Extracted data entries
Segment Open

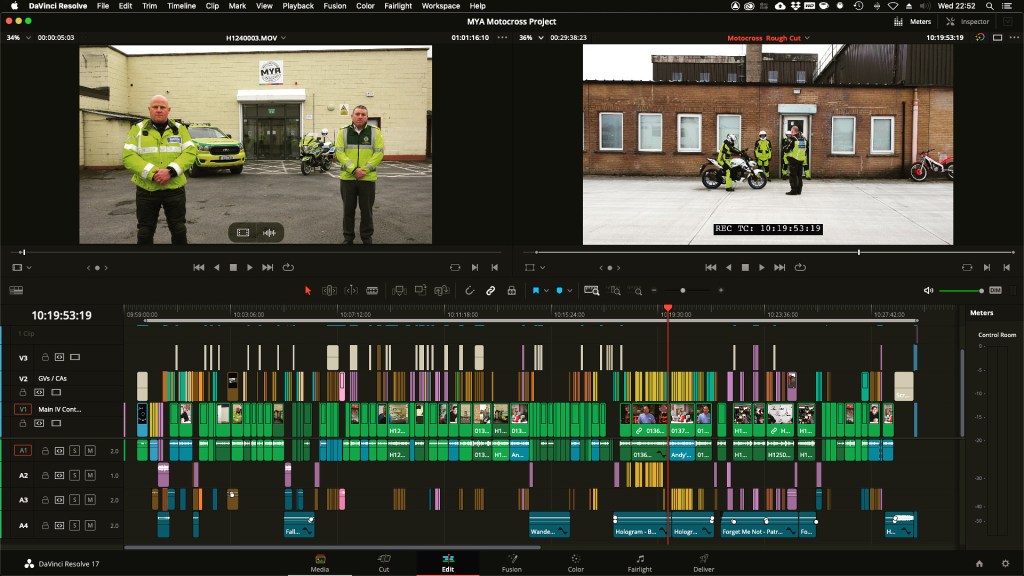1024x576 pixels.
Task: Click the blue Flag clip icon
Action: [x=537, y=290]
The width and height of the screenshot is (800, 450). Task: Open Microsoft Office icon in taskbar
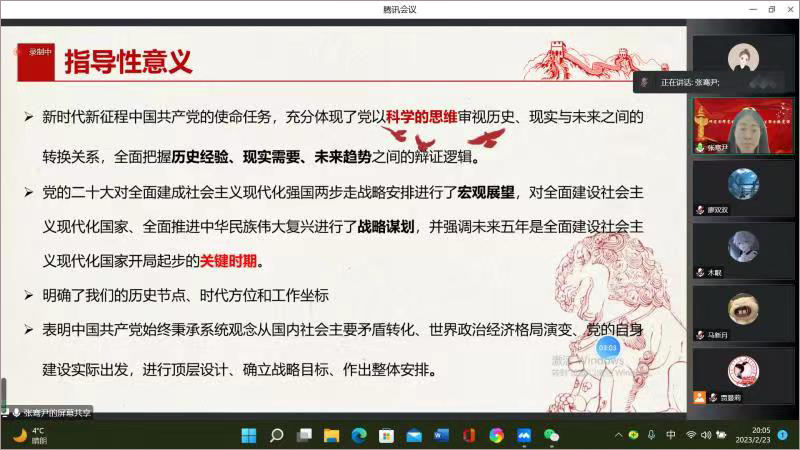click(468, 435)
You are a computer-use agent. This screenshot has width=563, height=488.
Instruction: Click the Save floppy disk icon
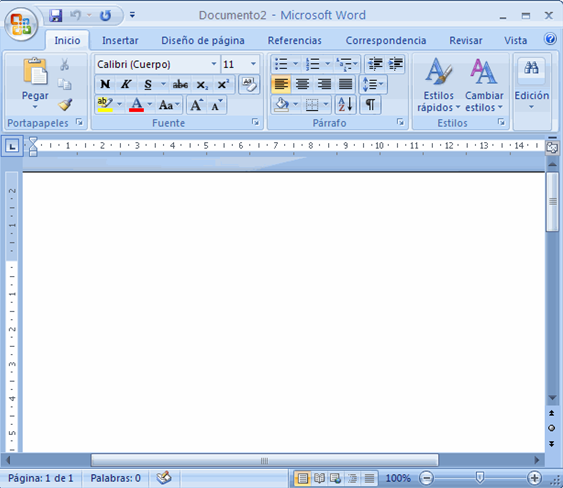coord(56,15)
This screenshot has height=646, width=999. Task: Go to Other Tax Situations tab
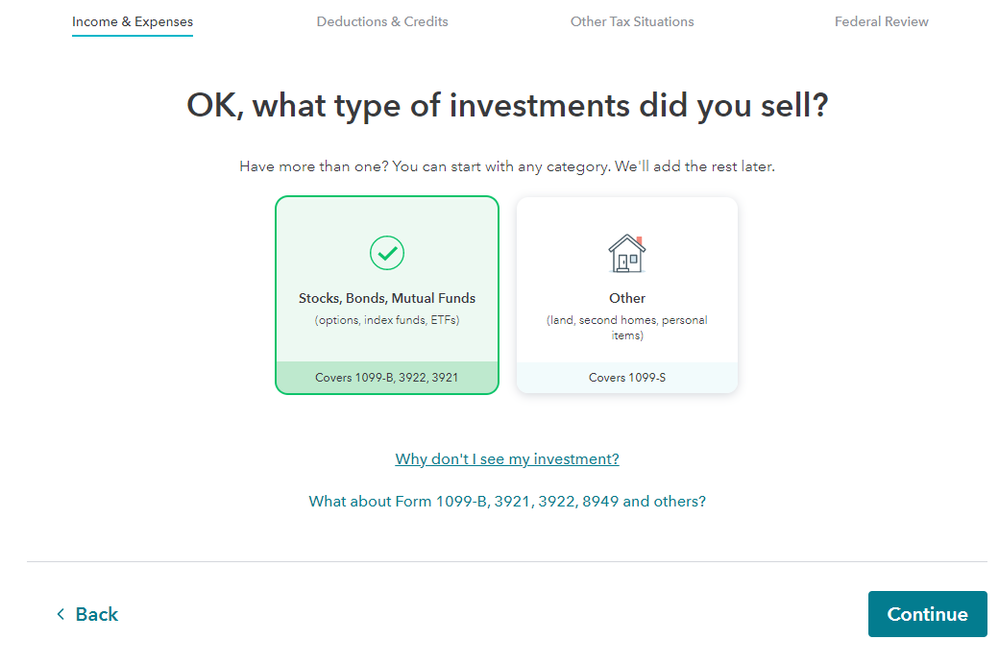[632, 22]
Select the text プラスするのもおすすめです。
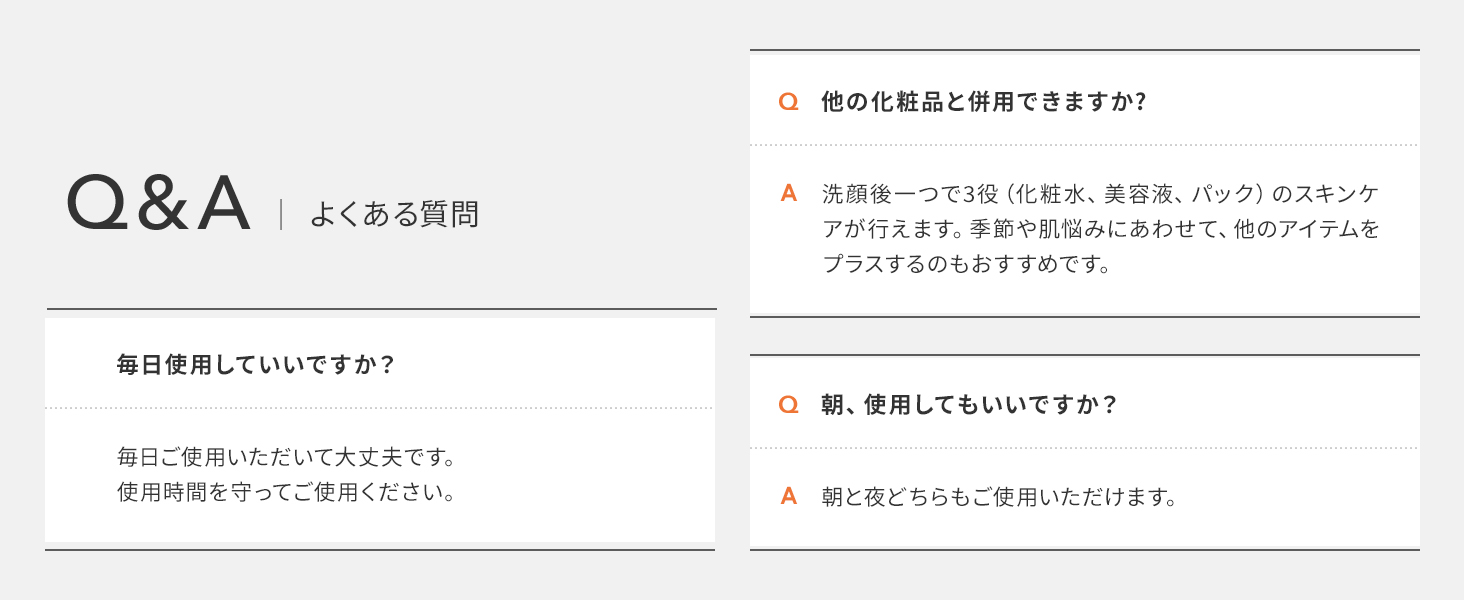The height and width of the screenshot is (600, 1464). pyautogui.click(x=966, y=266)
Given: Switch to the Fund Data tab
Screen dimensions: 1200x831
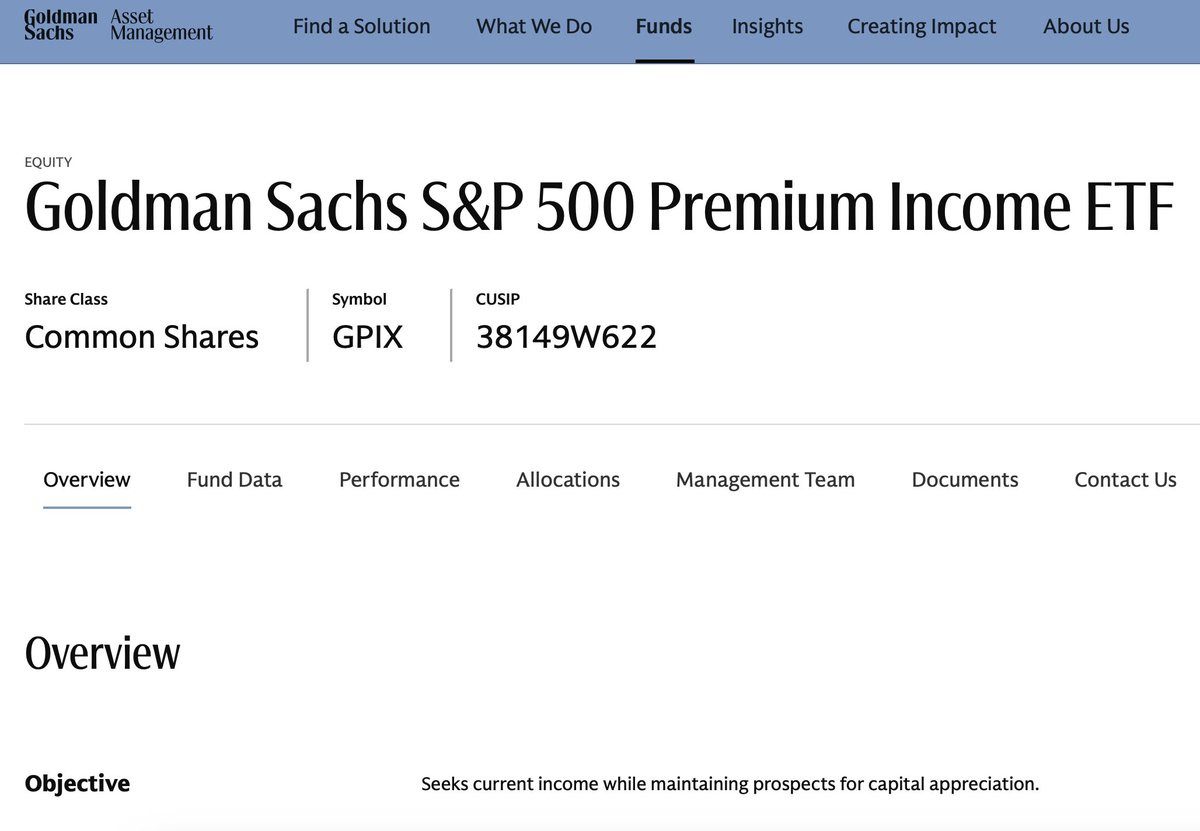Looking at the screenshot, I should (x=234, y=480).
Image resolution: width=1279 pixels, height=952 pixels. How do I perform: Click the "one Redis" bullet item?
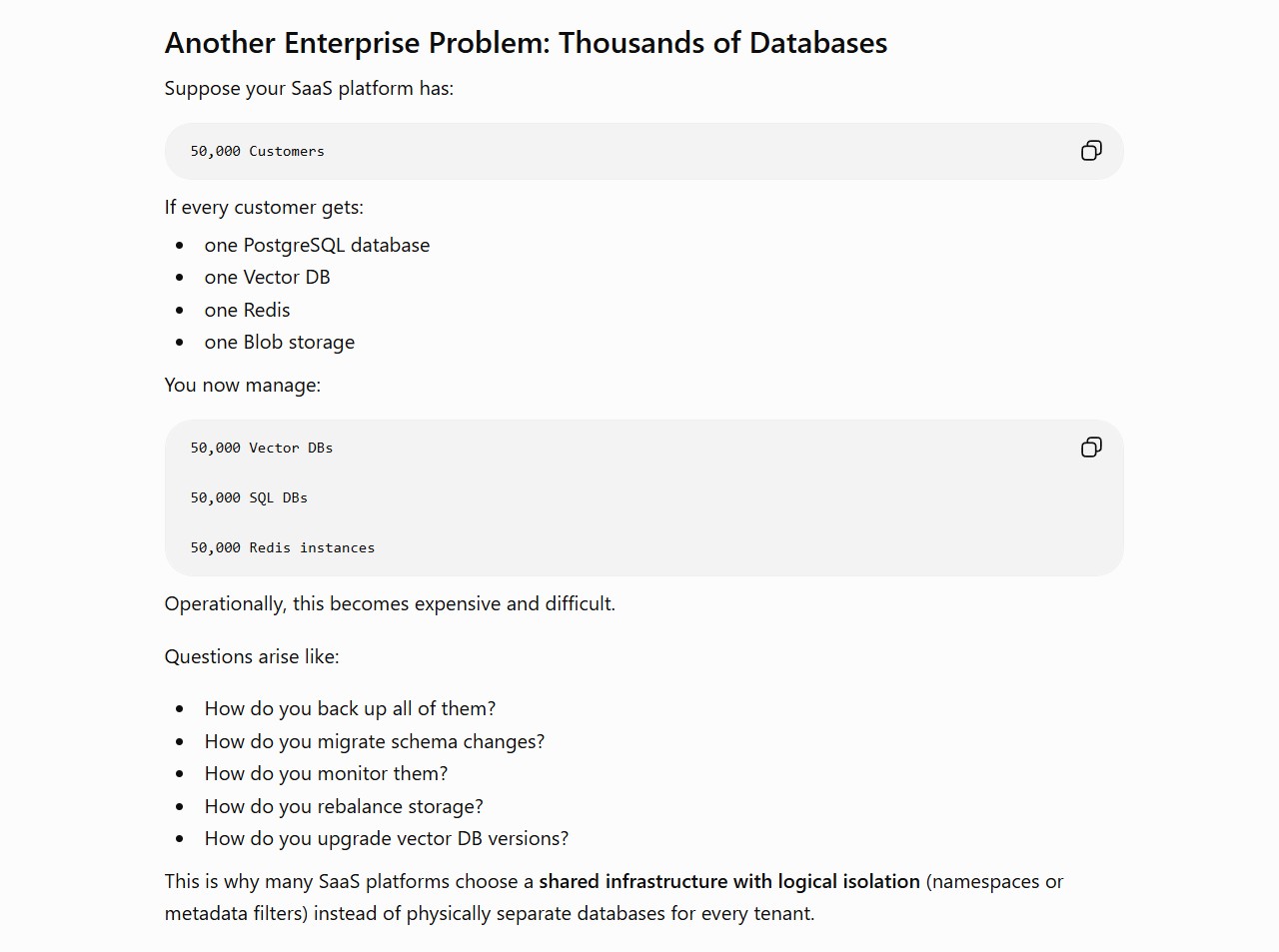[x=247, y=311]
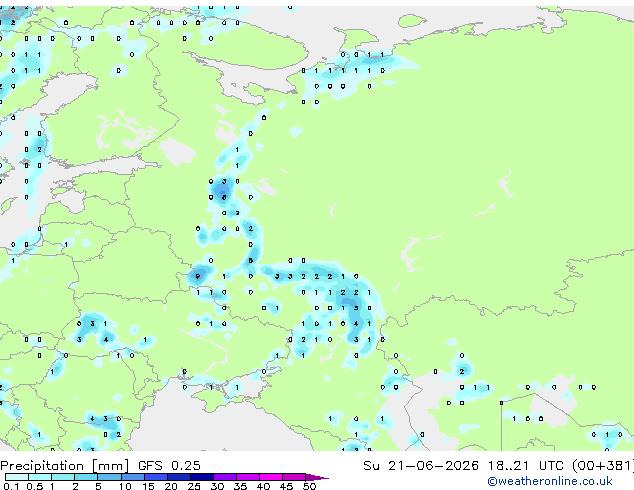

Segment Closed

__TASK ITEM__
Would you transcribe the lines above exactly, going from the line bearing "You are a computer-use" through the line bearing "Given: Switch to the Fund Data tab", and drop the pictures from the copy?

__SOLVED PROBLEM__
You are a computer-use agent. This screenshot has width=563, height=488.
Instruction: Click the Save floppy disk icon
coord(56,15)
This screenshot has height=646, width=999. Task: Go to Other Tax Situations tab
[632, 22]
Select the text プラスするのもおすすめです。
The height and width of the screenshot is (600, 1464). pyautogui.click(x=966, y=266)
Given: Switch to the Fund Data tab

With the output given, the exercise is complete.